Mill : L'explication et la notion de justice (04/09/2026)
Les Grecs et les Romains, qui savaient que leurs lois avaient été faites à l'origine, et continuaient encore à être faites, par des hommes, ne craignaient pas d'admettre que ces hommes pouvaient faire de mauvaises lois, et accomplir, sous le couvert d'une loi (...) les actes mêmes qui seraient qualifiés d'injustes, s'il s'agissait d'actes individuels accomplis sans protection légale...
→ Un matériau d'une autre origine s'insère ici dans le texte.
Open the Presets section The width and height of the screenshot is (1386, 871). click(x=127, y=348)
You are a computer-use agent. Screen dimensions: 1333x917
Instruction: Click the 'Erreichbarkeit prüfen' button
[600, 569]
Et ainsi, le sentiment de l'injustice en vint à s'attacher, non plus à la violation de toutes les lois, mais seulement à la violation de celles qui doivent exister, en y comprenant celles qui devraient exister, mais n'existent pas ; et tout aussi bien aux lois elles-mêmes, lorsqu'on les juge contraires à ce que devrait être la loi. C'est ainsi que la notion de loi et de ses prescriptions resta prédominante dans l'idée de justice, alors même que les lois effectivement en vigueur cessaient d'être acceptées comme règles de justice.
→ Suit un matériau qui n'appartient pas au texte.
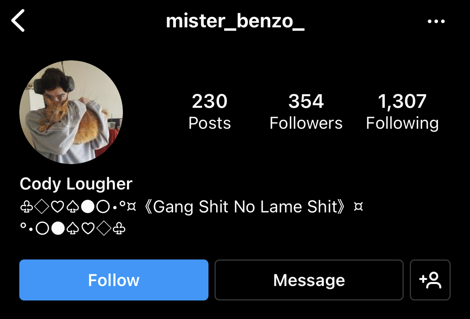
Task: View the 230 posts count
Action: click(210, 101)
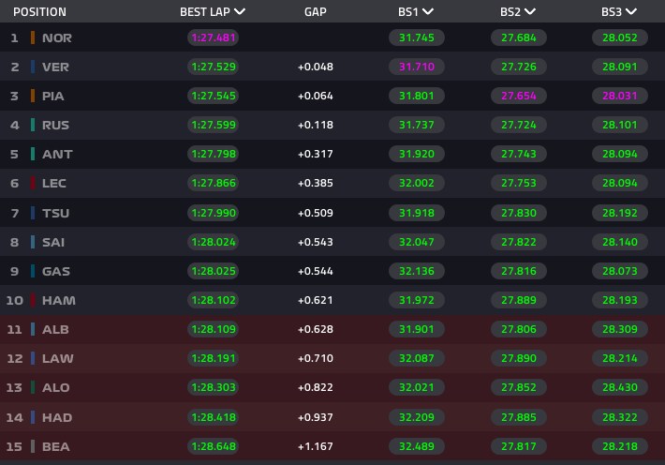Select NOR's orange team color bar
The image size is (665, 465).
point(33,38)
Il est vrai que l'humanité considère l'idée de justice et les obligations qui s'y rattachent comme devant s'appliquer à bien des choses qui ne sont pas réglées et qu'on ne désire pas voir réglées par la loi... Mais, même dans ce cas, l'idée d'une infraction à ce qui devrait être la loi subsiste encore sous une forme atténuée. Il nous serait toujours agréable et notre sentiment des convenances trouverait bon que les actes que nous estimons injustes fussent punis... Nous serions heureux de voir la conduite juste imposée par contrainte, et l'injustice réprimée, jusque dans leurs plus petits détails, si nous n'étions pas effrayés, et à juste titre, par la pensée de conférer au magistrat un pouvoir aussi illimité sur les individus. Quand nous pensons qu'une personne est tenue, en bonne justice, de faire une chose, nous disons – c'est une façon courante de parler – qu'on devrait la forcer à la faire. Il nous serait agréable de voir l'acte obligatoire (the obligation) imposé par quelqu'un qui en aurait le pouvoir... Nous considérons comme un mal l'impunité accordée à l'injustice et nous nous efforçons de réparer ce mal en donnant une forme énergique à notre blâme... Ainsi c'est toujours l'idée de contrainte légale qui est à l'origine de la notion de justice."